La première session a donné lieu à l’élection, sans surprise, de la présidente de la nouvelle assemblée régionale, Carole Delga (candidate de la majorité de gauche régionale « Notre Sud en Commun »). Sa seule concurrente au poste, France Jamet (FN), obtient 40 voix pas une de plus que celles de son camp, 29 élus décident de voter blancs ou nuls. L’ancienne Secrétaire d’Etat au commerce et à l’artisanat, accède facilement au perchoir régional dès le premier tour, même si elle ne recueille que 89 voix de gauche sur les 93 possibles. Dans son premier discours, la nouvelle présidente a rendu hommage à ses prédécesseurs, les défunts Christian Bourquin et Georges Frêche mais aussi Martin Malvy, présent parmi les invités, et Damien Alary, qui jouera sans doute les premiers rôles comme vice-président dans cette assemblée.
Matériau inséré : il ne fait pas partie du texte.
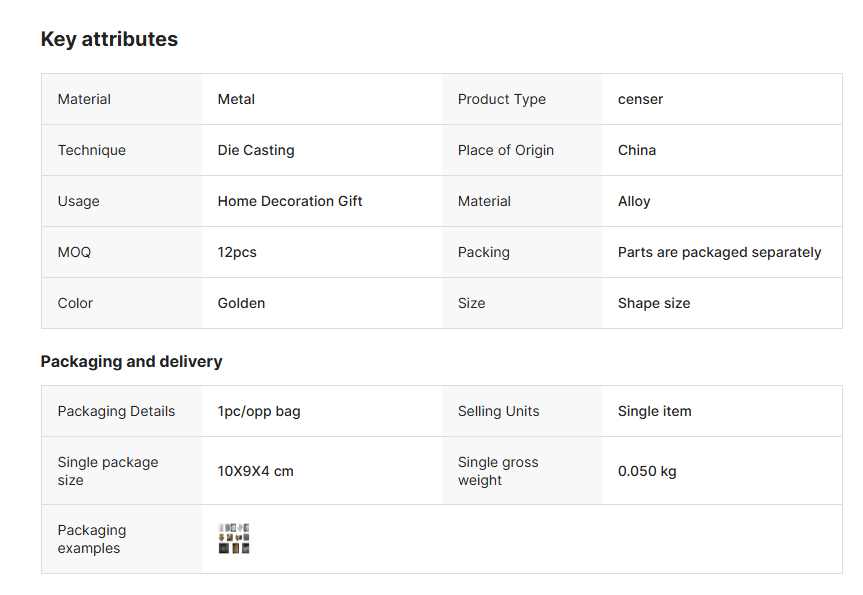
Task: Select the Packaging and delivery heading
Action: click(x=132, y=362)
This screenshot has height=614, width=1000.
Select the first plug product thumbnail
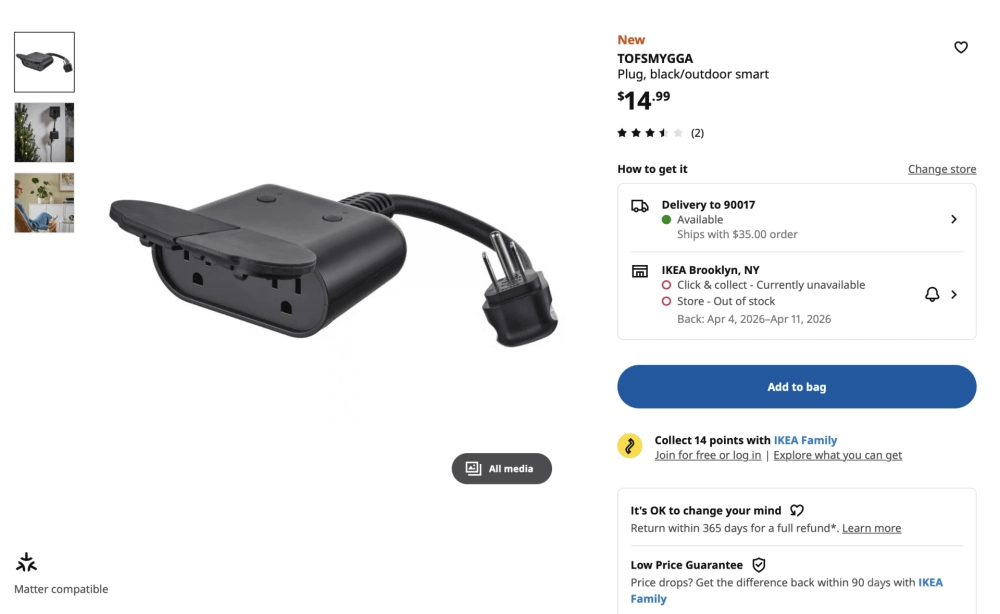click(x=44, y=62)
Carole Delga a aussi beaucoup parlé de nouvelle gouvernance, de citoyenneté, d’équilibre territorial, des valeurs bien soutenues et débattues entre les deux tours avec la liste Onesta à laquelle participaient EELV et le Front de Gauche dont le PCF. Un discours enfin où il a été beaucoup question d’union territoriale et d’économie avec la première mesure annoncée : un budget de 800 millions d’€ sur 2016 pour favoriser la relance et l’emploi dans le bâtiment et travaux publics de la région. Les représentants des partis ont ensuite pris la parole, exercice dans lequel Jean Luc Gibelin a été le plus politique. Ensuite 51 membres de la commission permanente (30 majorité, 13 FN, 8 droite) ont été élus, puis 15 vice-présidentes et vice-présidents au sein desquels, les communistes Jean Luc Gibelin hérite la sixième vice-présidence (transports-mobilité) et Marie Piqué la quinzième (santé, solidarité, handicap, logement, services publics).  Force est de constater que ce ne sont pas des strapontins, à noter aussi que Serge Regourd (proche du PCF) devrait présider la commission culture et langues régionales, que Patrick Cases co-présidera à part égale avec Véronique Vinet, élue EELV, le groupe « Nouveau Monde en Commun » fort de 27 membres. Enfin Agnes Langevine sera la troisième vice-présidente de la région, en quelque sorte, elle représentera les PO au plus haut niveau de l’exécutif régional. La machine est pratiquement en place, reste maintenant à tenir les paroles données tant aux électrices et électeurs qu’aux partenaires de liste entre les deux tours. Carole Delga s’y est engagée dans son premier discours de présidente, elle y a plutôt intérêt car c’est à cela qu’elle sera jugée par sa majorité et par le peuple de la nouvelle région, plus grande que 13 pays de l’Union Européenne.